– Я говорю, что кукла поставила такое условие. Она должна быть невозможно и единолично красива. То есть ни до нее, ни после не должно быть такой красоты. Тогда я тоже поставил свое условие. Она не должна нигде эту красоту отобразить. Она будет красива до самой смерти, но и только. После смерти ее должны будут постепенно забыть. Тогда эта женщина сказала, что согласится, но с условием: она сама будет выбирать мужчин и иметь всех тех, которых выберет.
– Это что, так важно для ку… женщины? – Я останавливаюсь.
– Это самое важное для женщины. – Кукольник достает из мешочка на поясе круглую коробочку, осторожно открывает ее. Там мельчайший белый порошок приятного запаха.
– Дунь, – сказал Кукольник.
Я дунул.
– Да не так! – топнула ножкой Нинон. – Дурак! На парик дуй, и так пудрой все лицо засыпал!
Я смотрю, не отрываясь, на ее лицо. Я удивлен. У Кукольника, вероятно, свое представление о красоте. Ну да, она, конечно, хороша, глаз не отвести, но…
Нинон замечает мою растерянность и застывший взгляд, она успокаивается и разрешает себе легкую улыбку.
– Не нужна мне пудра на лице, паж. Не нужна! Такие краски грешно замазывать, мой паж. Перестань смотреть на меня, ослепнешь!
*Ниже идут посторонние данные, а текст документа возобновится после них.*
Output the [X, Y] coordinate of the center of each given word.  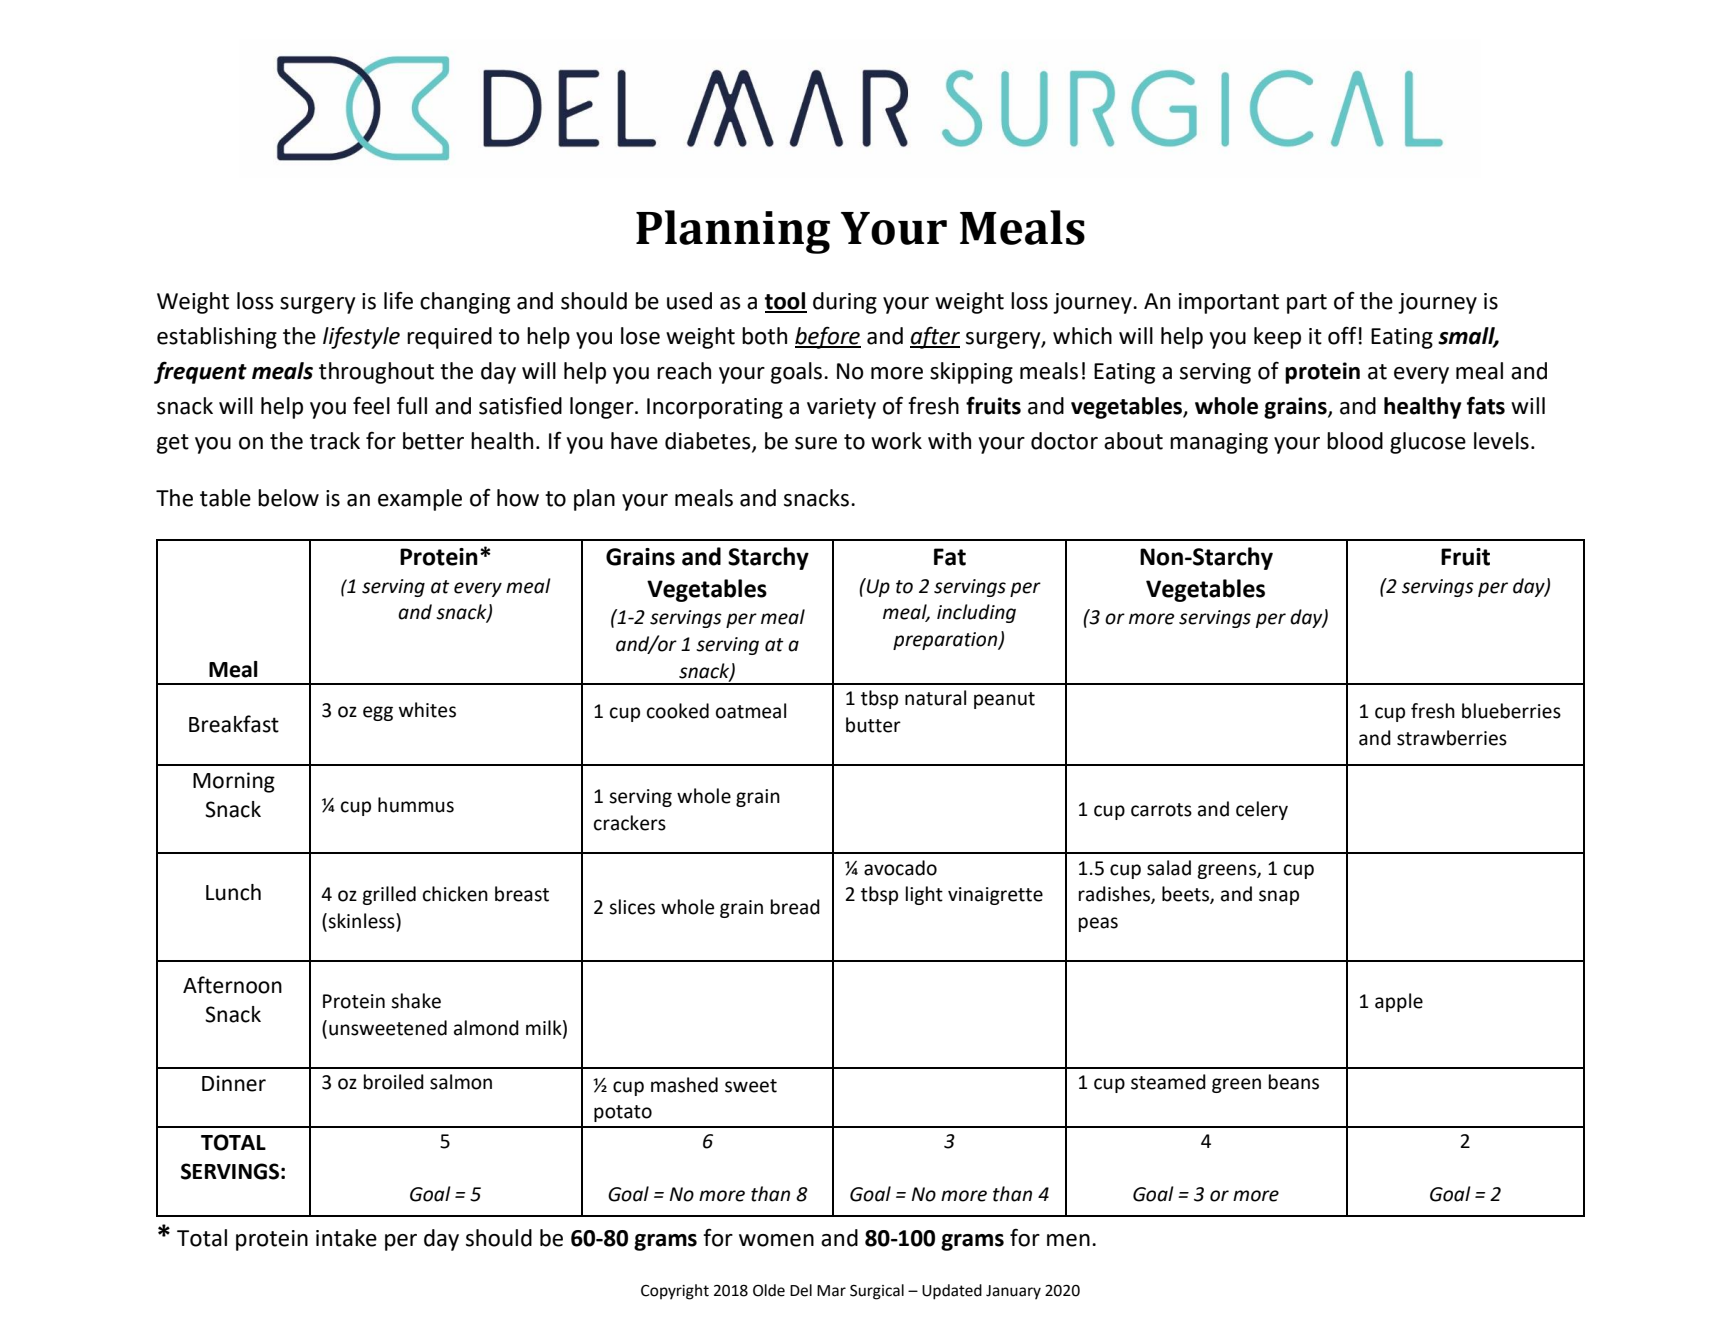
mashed [684, 1085]
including [976, 613]
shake [416, 1001]
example [420, 500]
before [828, 337]
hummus [416, 805]
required [449, 338]
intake [346, 1238]
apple [1399, 1002]
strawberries [1452, 738]
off [1342, 335]
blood [1355, 441]
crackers [630, 823]
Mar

Я отвожу взгляд и тут же натыкаюсь на себя, размноженного дюжиной зеркал. На мне шитый золотом камзольчик, обтягивающие ноги плотные чулки с подвязками, узконосые туфли на каблуках и с пряжками. Я умею отставить назад ногу и, поклонившись, развести руки в стороны, и все зеркала повторяют мое порхание среди тяжелого бархата портьер.
– А ведь ей пятьдесят пять лет! – гордо заявляет Кукольник, поправляя перед зеркалом букли парика.
Мне это ни о чем не говорит, но Нинон шикает на него и испуганно выглядывает за портьеры:
– Это тайна!
– Так уж и тайна, – фыркает Кукольник. – Правда, что ты отказала королю?
– Я отказалась стать фрейлиной ее величества, всего-то. Я сказала, что нужно иметь раздвоенный язык, чтобы прижиться при дворе.
Я не понимаю, о чем они говорят.
– Людовик Четырнадцатый – бабник и лицемер, – поясняет Кукольник. – А чем тебе не понравился кардинал Ришелье? – спрашивает он Нинон.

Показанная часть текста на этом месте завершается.